S&K Take: This case reminds that Delaware choice of law provisions are not enforceable where the “application of Delaware law would be contrary to a fundamental policy of a state which has a materially greater interest than Delaware in the matter”—which is likely to be the case when attempting to enforce non-competes against a California resident.  This case also reminds that the sale-of-business exception to California’s non-compete ban permits non-competes only “within a specified geographic area in which the business so sold . . . has been carried on.”  Hightower tried to argue that an amendment to its Standard Protective Agreement had narrowed the scope to the San Diego area, but the court found that the amendment did not extend to the overbroad non-compete.

Michigan court asserts jurisdiction over sexual orientation discrimination claims against Arizona-based supervisor

In Gronski v.
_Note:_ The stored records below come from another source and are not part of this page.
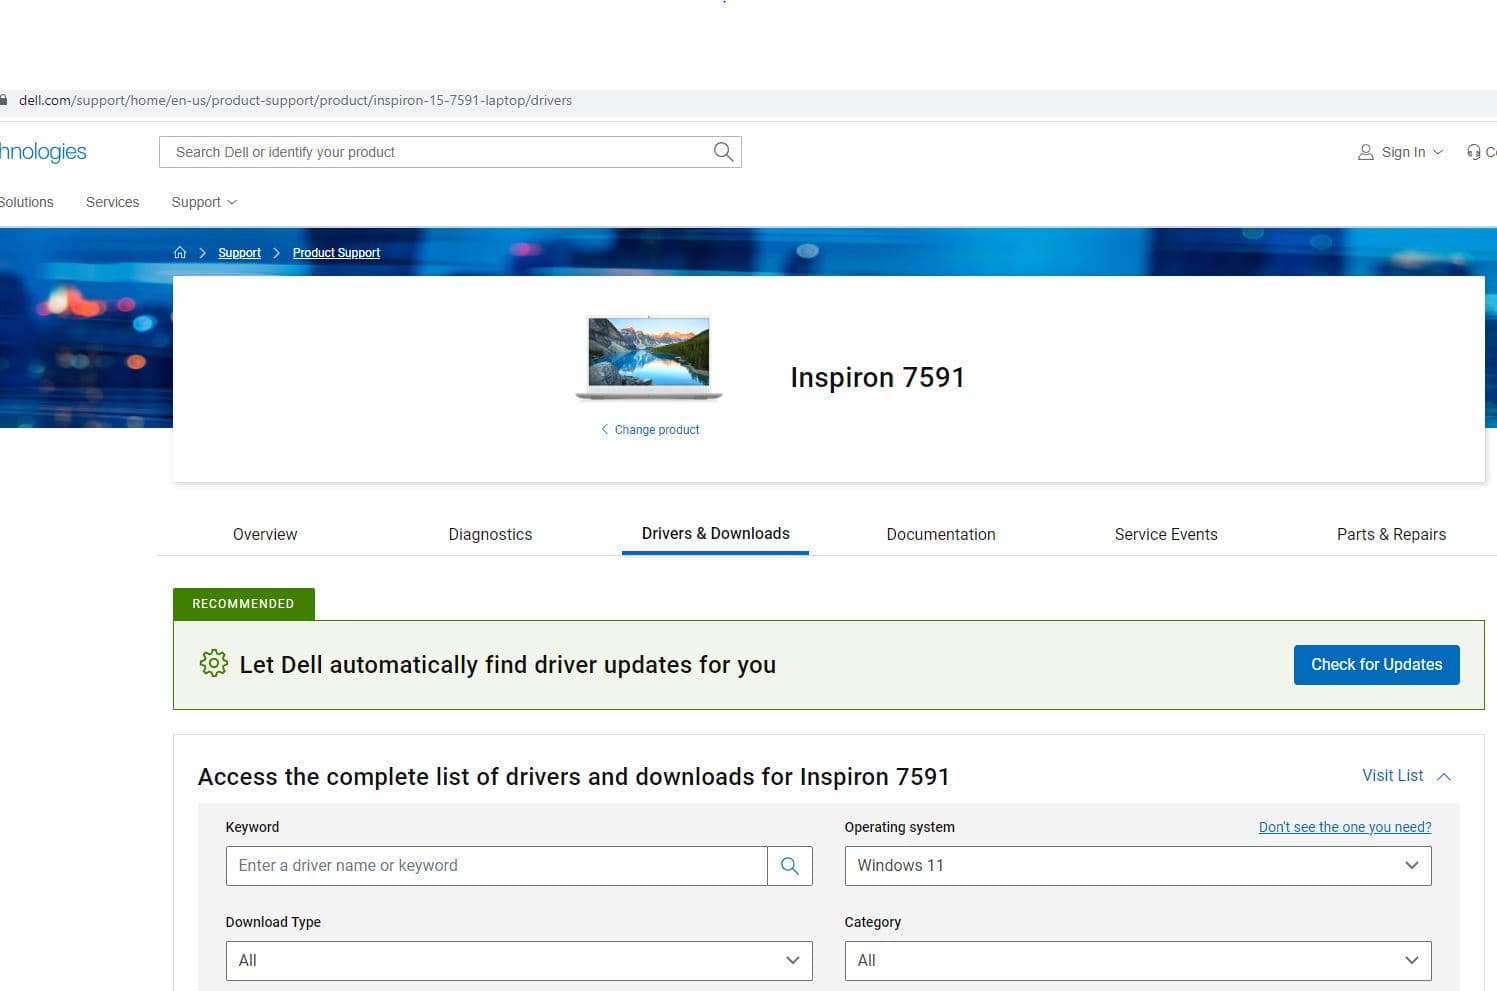1497x991 pixels.
Task: Click the Inspiron 7591 laptop image
Action: pos(649,357)
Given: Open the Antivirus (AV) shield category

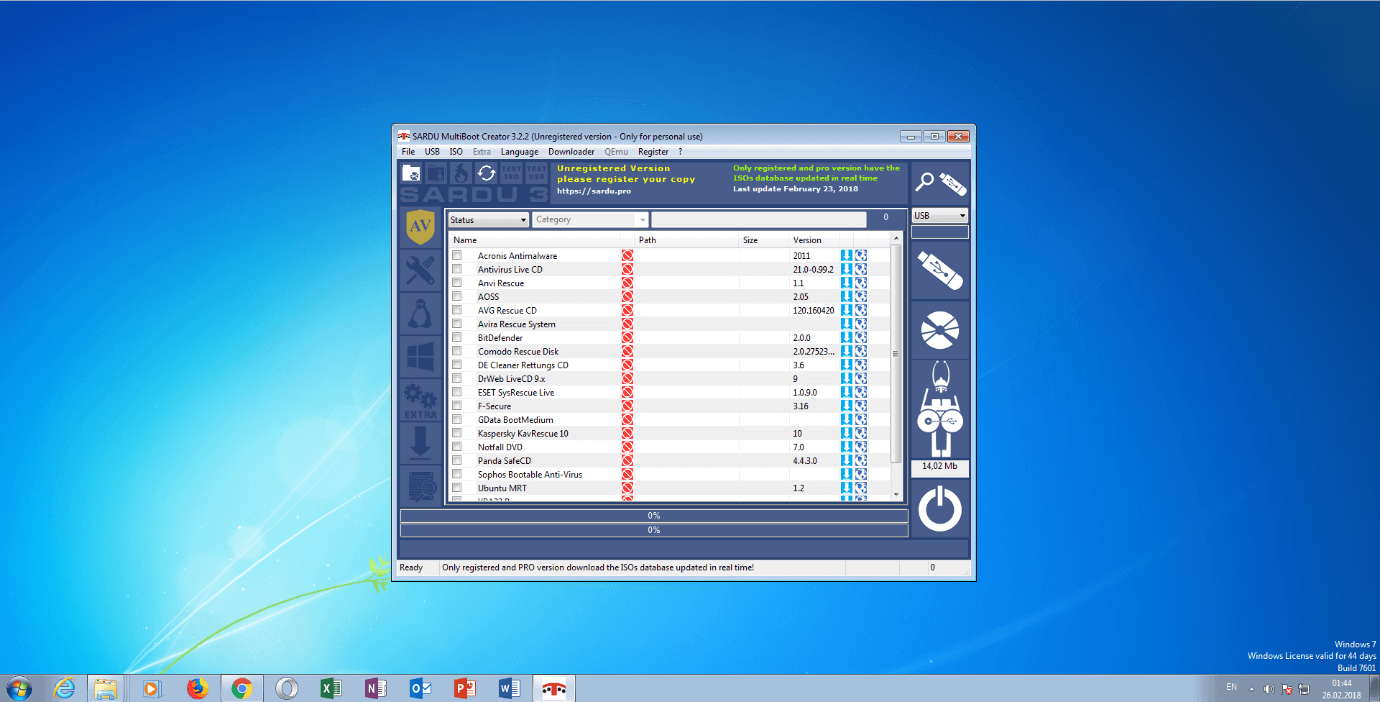Looking at the screenshot, I should tap(420, 227).
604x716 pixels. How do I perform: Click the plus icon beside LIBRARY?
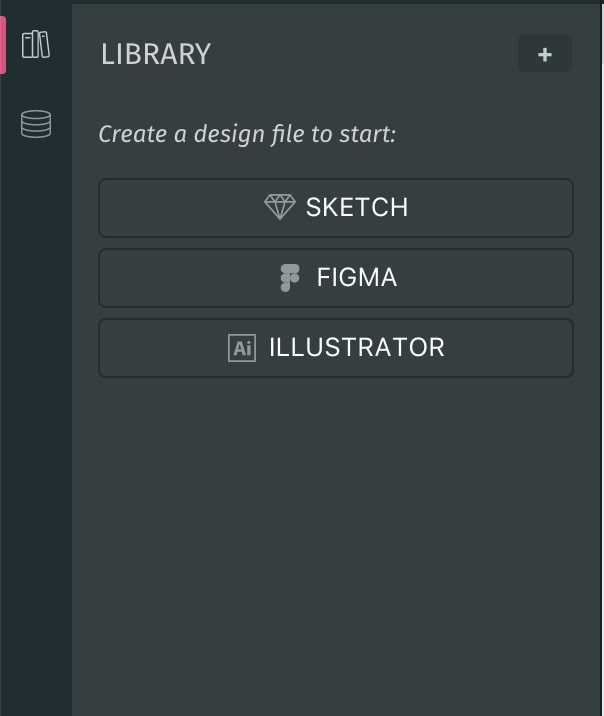point(545,55)
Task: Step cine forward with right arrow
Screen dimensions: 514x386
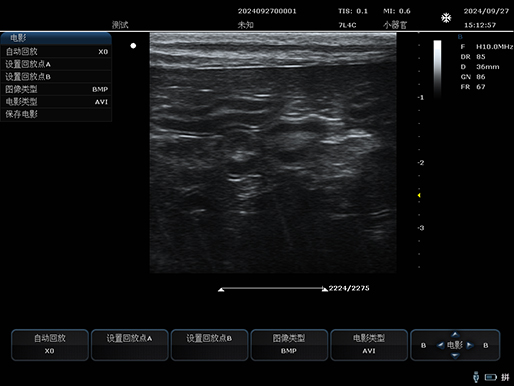Action: (x=470, y=345)
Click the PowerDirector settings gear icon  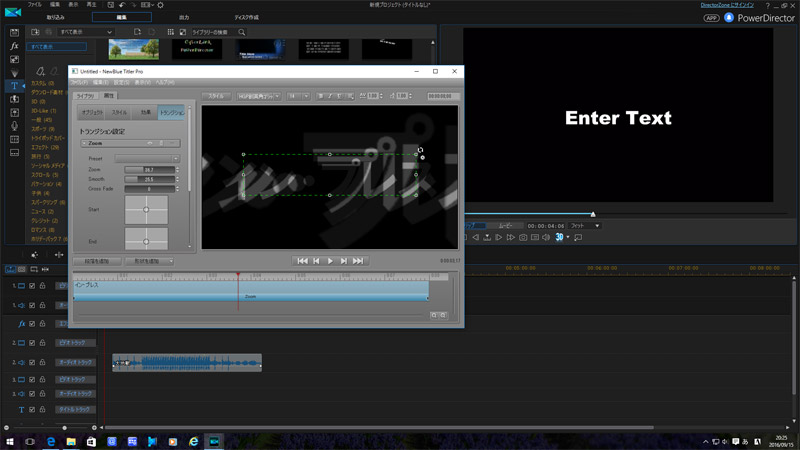coord(159,5)
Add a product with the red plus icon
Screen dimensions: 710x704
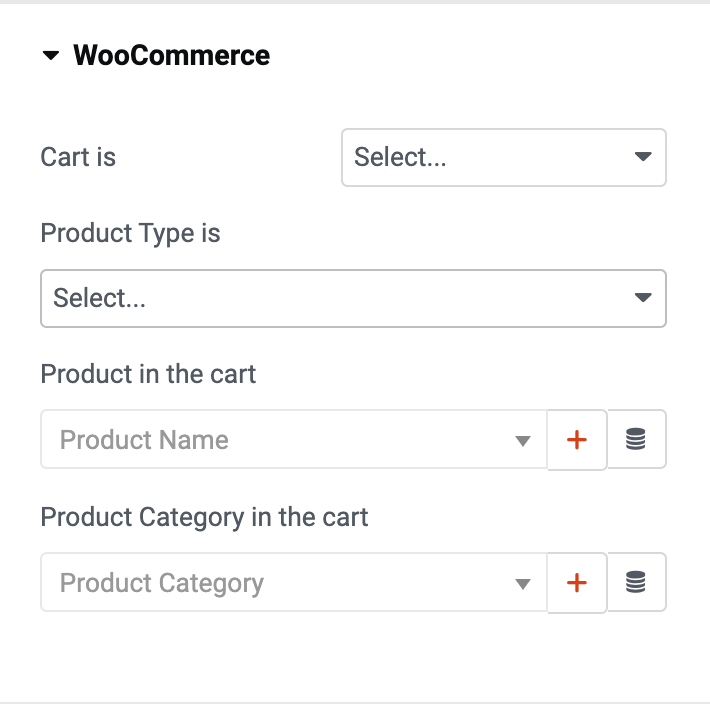pyautogui.click(x=577, y=440)
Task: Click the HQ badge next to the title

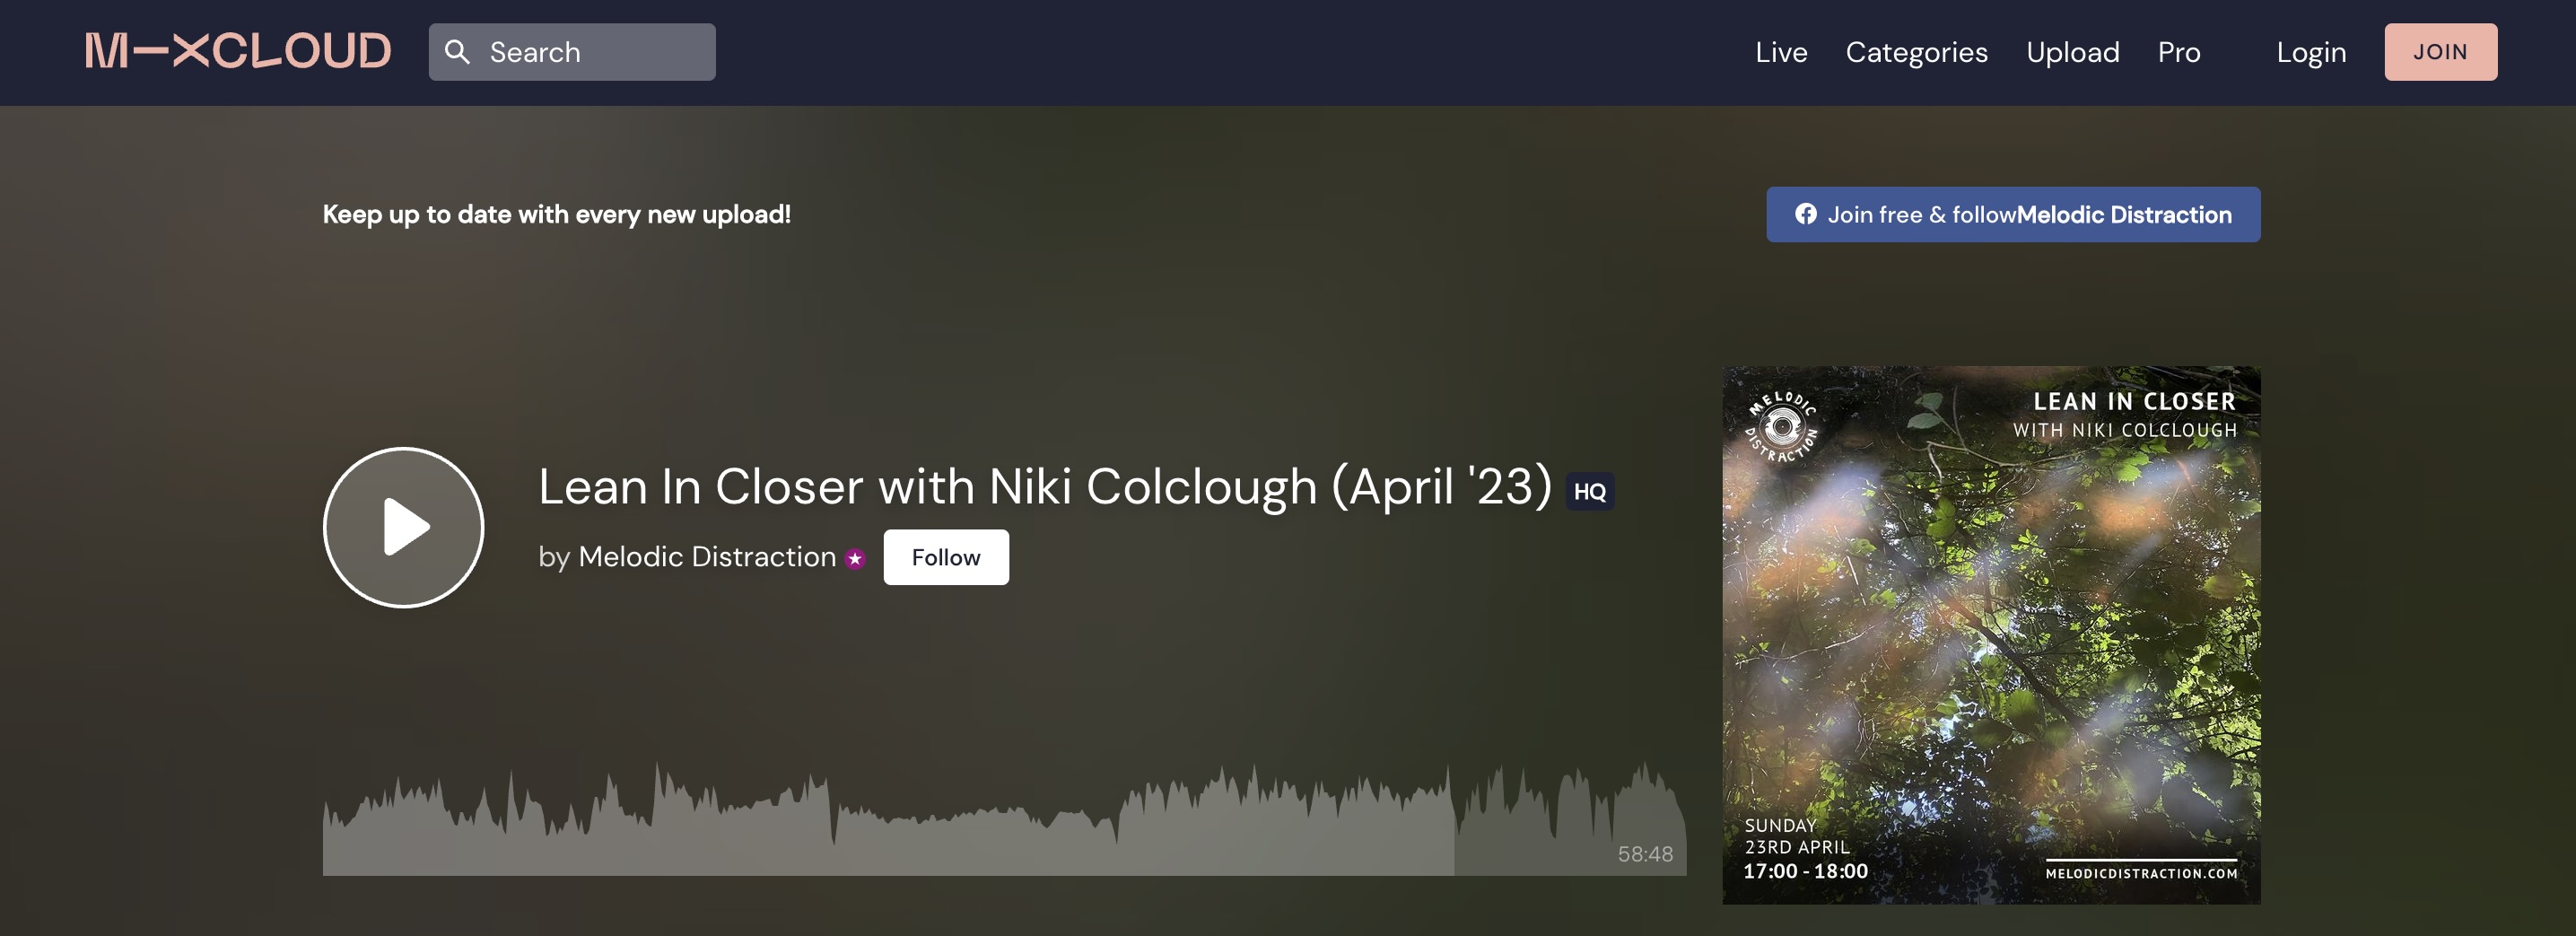Action: (x=1590, y=491)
InContact, Inc. and Aguilera, a Michigan-based remote worker sued his employer and supervisor in Michigan federal court, alleging he was discriminated against on the basis of his sexual orientation.  The employer is a Delaware software corporation with a principal place of business in Utah.  The supervisor worked remotely from Arizona.

The supervisor moved to dismiss the case against him for lack of jurisdiction.  He argued that he “never visited Michigan” and never contacted the plaintiff in Michigan other than “occasional telephone calls, text messages, emails, or Microsoft Teams messages.”  The court rejected the supervisor’s argument, holding he could be tried in Michigan given his and the employer’s “‘ongoing’—as opposed to isolated or ‘one shot’—remote work relationship[] with an in-state plaintiff.”  The court relied on the plaintiff’s allegations that the supervisor regularly supervised his work in Michigan, including through “weekly” one-on-one meetings, and that 50% of the supervisor’s salary stemmed from sales commissions from employees he supervised, including the plaintiff’s.  Accordingly, the court determined that the supervisor had a “sufficiently substantial connection” to Michigan such that its exercise of jurisdiction over him was reasonable.

S&K Take: This case highlights yet another consideration for employers maintaining a remote workforce.  Previously, we reported that employers may be subject to exposure for failure to hire or promote out-of-state candidates.  The court in Gronski acknowledged that “remote work has skyrocketed since 1997,” particularly following the COVID-19 pandemic, and cautioned that “with this rise in remote work has come corresponding increased recognition from and within the Sixth Circuit that out-of-state defendants purposefully avail themselves of the forum” by engaging in “ongoing” remote work relationships with in-state employees.